Deckard, 44 Ill. 2d at 417, there is no way to distinguish them.

    The first district of the appellate court has reached a contrary

conclusion where the issues reserved pertained to the mother's right to

recovery of expenses incurred during pregnancy and whether she should be

awarded attorney fees and costs. People ex rel. Johnson v. Payne, 127 Ill.

App. 3d 398, 404 (1984); Watkins v. Martin, 115 Ill. App. 3d 417, 419-20

(1983). Although these two cases purport to apply Deckard, their analysis is

dubious, at best. We need not consider them on the merits, however, for

neither attorney fees nor pregnancy expenses is involved in the dispute

before us today. Any ruling on those matters would therefore be dicta. At

this point we need say no more than that we agree with those appellate court

decisions holding that there is no final judgment in a statutory paternity

action where, as here, the circuit court has reserved a ruling on retroactive

child support.

    The additional orders cited by Micelli therefore do not alter our

original conclusion that the appellate court had no jurisdiction to hear his

appeal under Supreme Court Rule 301 (155 Ill. 2d R. 301). If some alternative

basis existed for invoking the appellate court's jurisdiction, Micelli was

obliged to demonstrate it. He has not done so.

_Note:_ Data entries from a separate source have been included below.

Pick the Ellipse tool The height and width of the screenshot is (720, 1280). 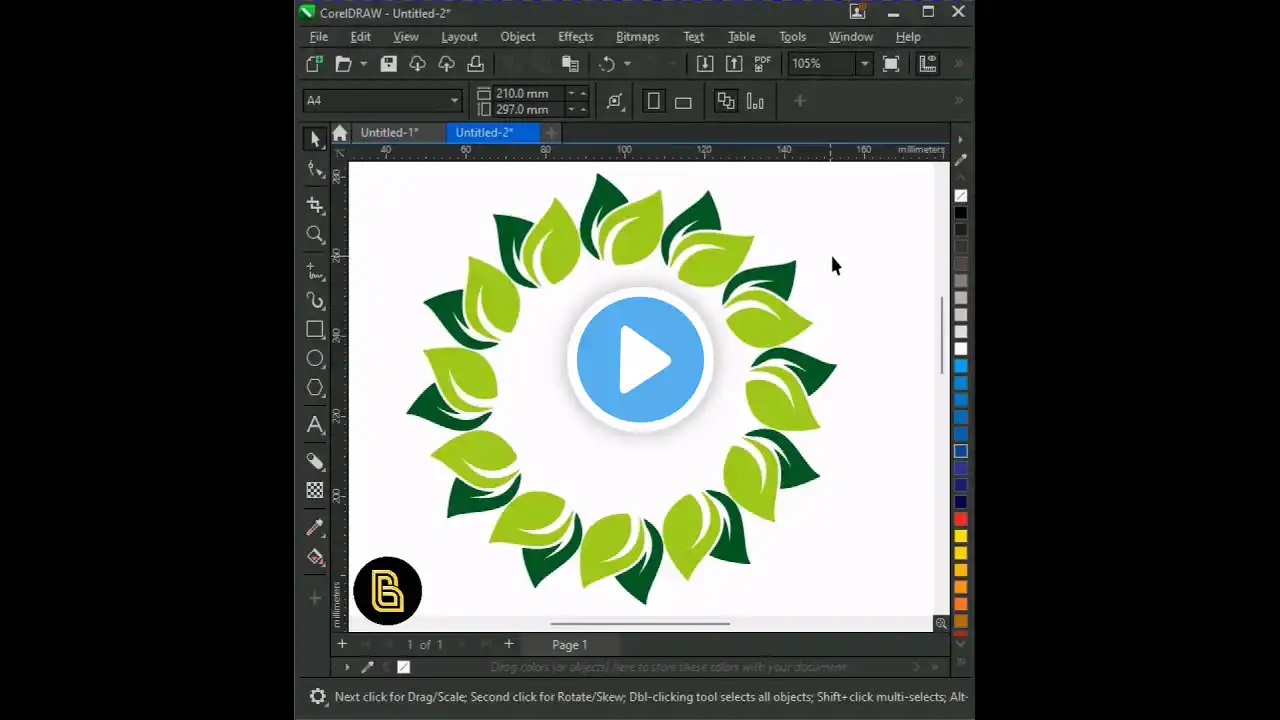click(x=315, y=358)

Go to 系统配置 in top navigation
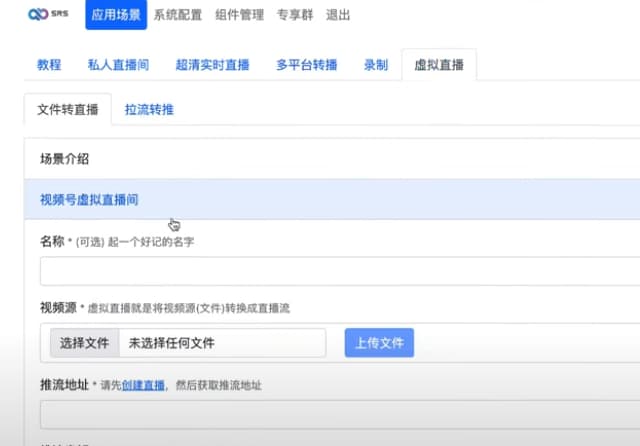pyautogui.click(x=177, y=15)
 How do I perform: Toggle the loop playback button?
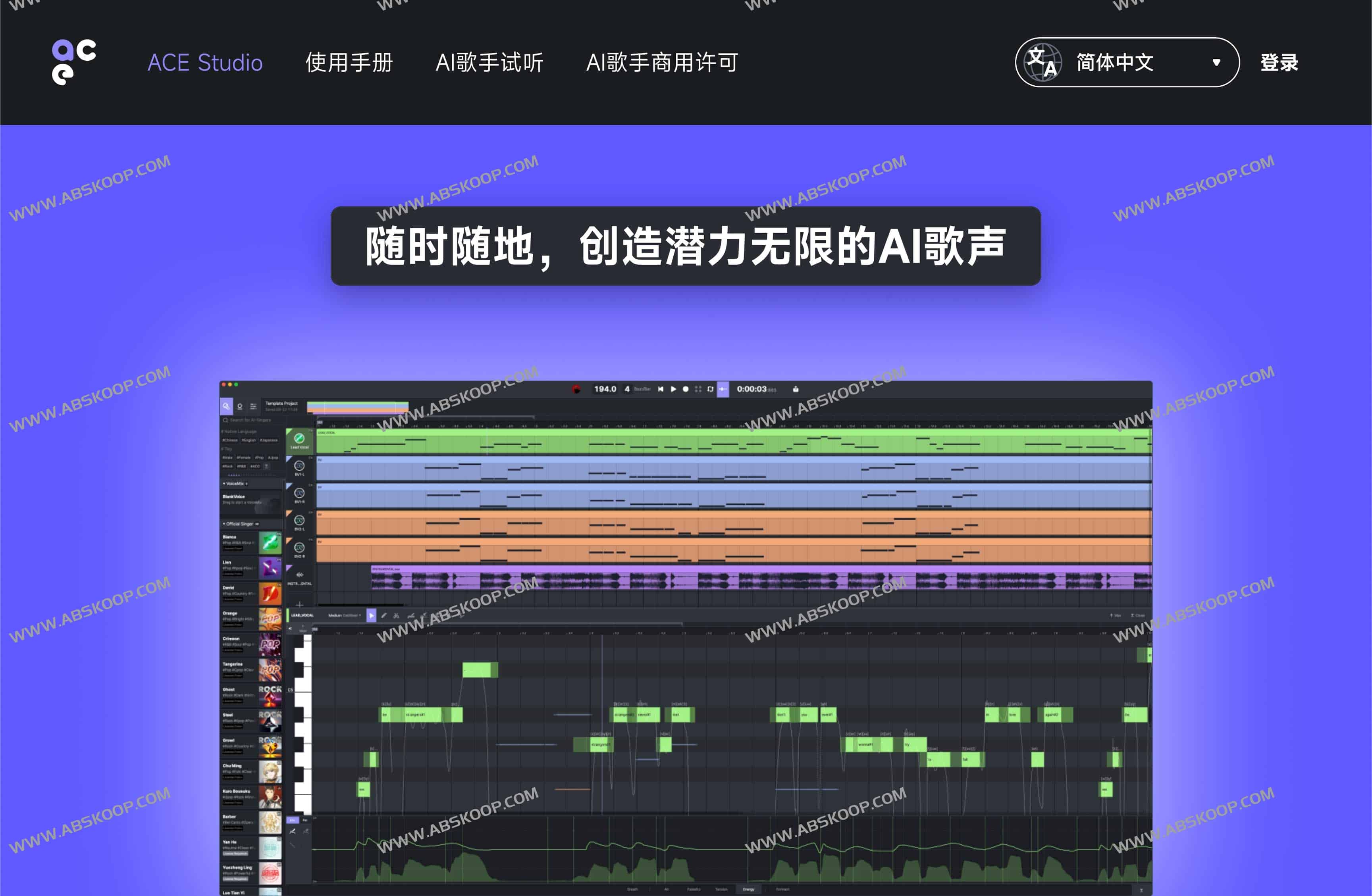coord(711,389)
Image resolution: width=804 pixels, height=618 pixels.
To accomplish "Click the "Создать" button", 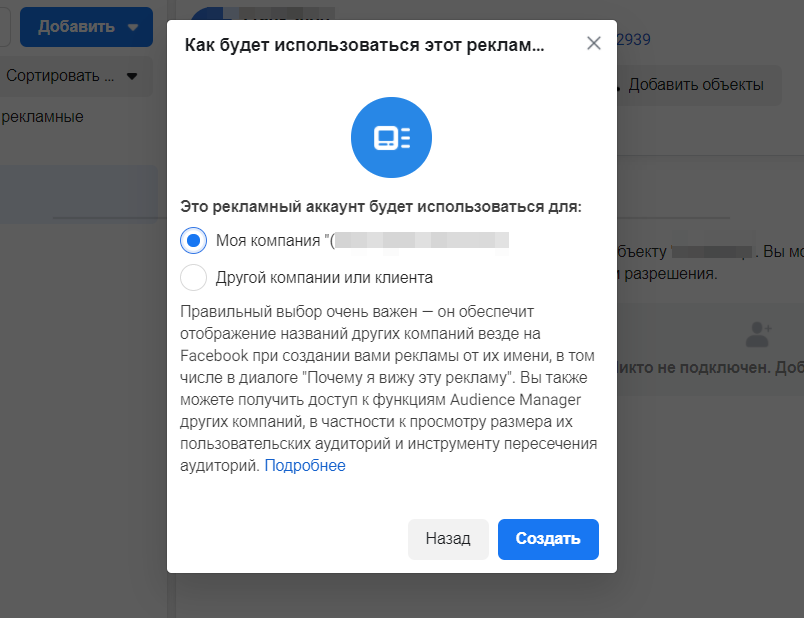I will [x=548, y=538].
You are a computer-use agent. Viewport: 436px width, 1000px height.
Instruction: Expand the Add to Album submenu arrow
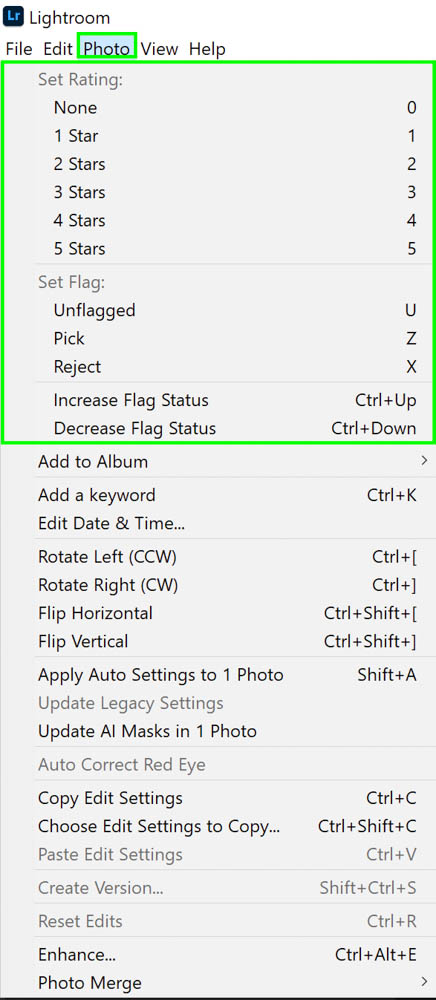click(x=425, y=459)
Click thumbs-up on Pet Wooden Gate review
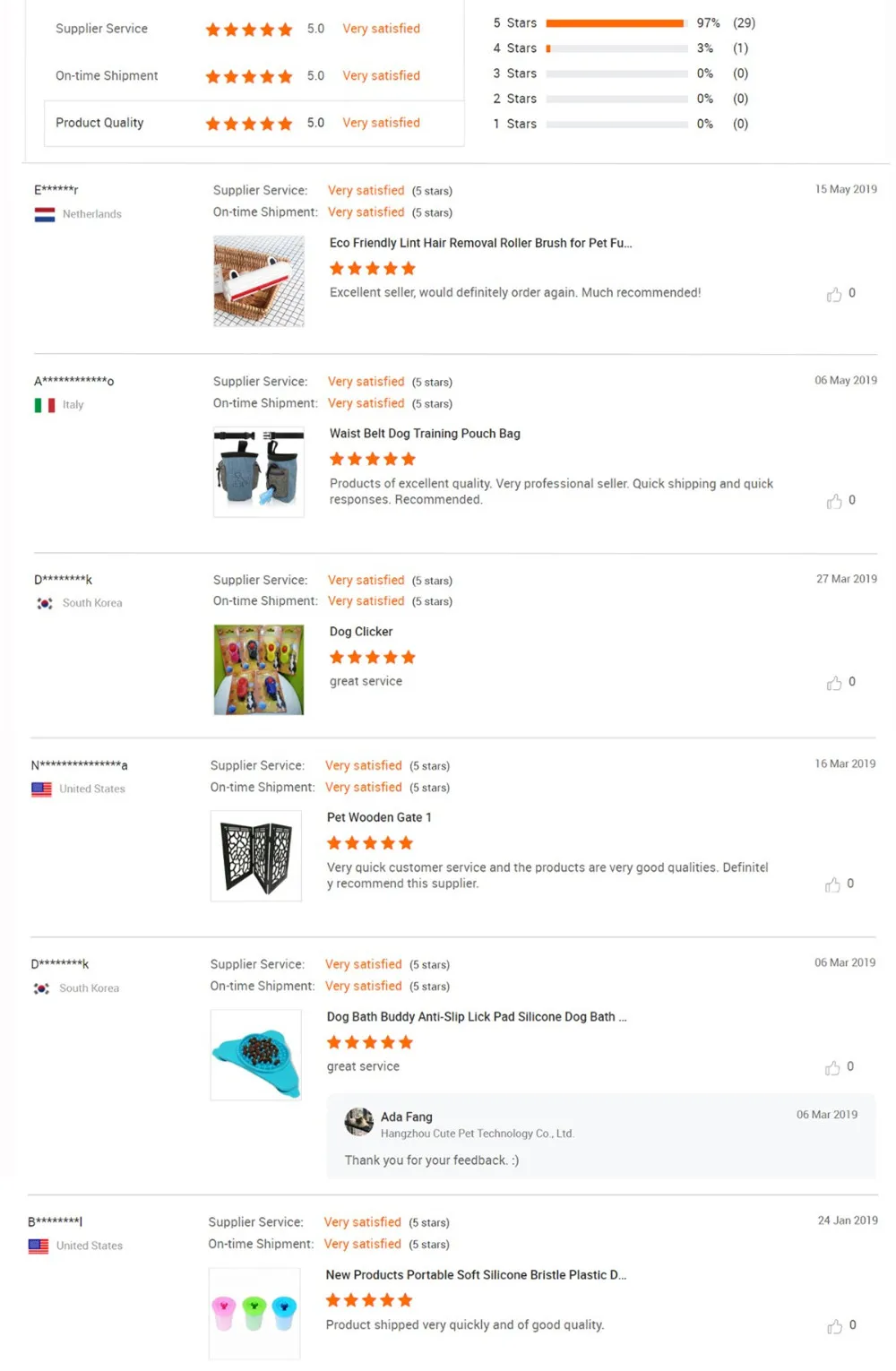Screen dimensions: 896x1371 click(x=832, y=885)
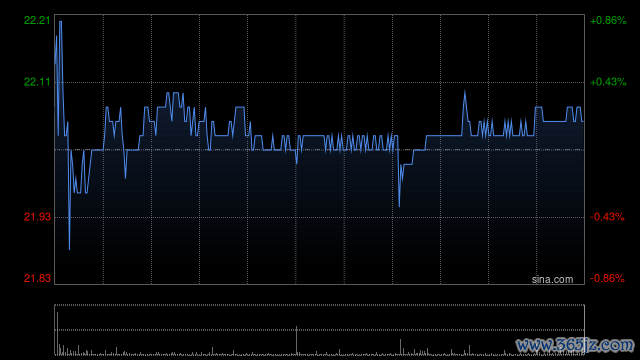The height and width of the screenshot is (360, 640).
Task: Click the dotted midline of the volume panel
Action: [x=320, y=330]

    In People ex rel. Block v. Darm, 267 Ill. App. 3d 354 (3d Dist. 1994),

the third district of the appellate court did recognize one optional mode of

review in statutory paternity actions. It held that a finding of paternity

can be appealed even where issues of retroactive child support and

reimbursement of expenses remain unresolved, provided that the court makes an

express written finding under Rule 304(a) (155 Ill. 2d R. 304(a)) that there

is no just reason for delaying enforcement or appeal. Department of Public

Aid ex rel. Corrigan v. Hawkins, 187 Ill. App. 3d 139 (2d Dist. 1989),

indicates that it would have taken this position, too, had the appropriate

Rule 304(a) language been included by the trial court there. The fifth

district of the appellate court, on the other hand, has recently questioned

such an approach in light of this court's conclusion in In re Marriage of

Leopando, 96 Ill. 2d 114, 120 (1983), that the issues raised in a

dissolution-of-marriage case are not separate claims that can be appealed

under Rule 304(a). Elkins v. Huckelberry, 276 Ill. App. 3d 1073 (5th Dist.

1995). In this case, the issue is academic. As in Corrigan, the circuit court

did not make the express written finding required to support a Rule 304(a)

appeal. Accordingly, even if Darm is correct, Micelli would still have no

basis for obtaining appellate review.

    For the foregoing reasons, we adhere to our conclusion that the

appellate court had no jurisdiction to decide this case. The appellate

court's judgment is therefore vacated and the appeal is dismissed.

Appellate court judgment vacated;

                                                              appeal dismissed.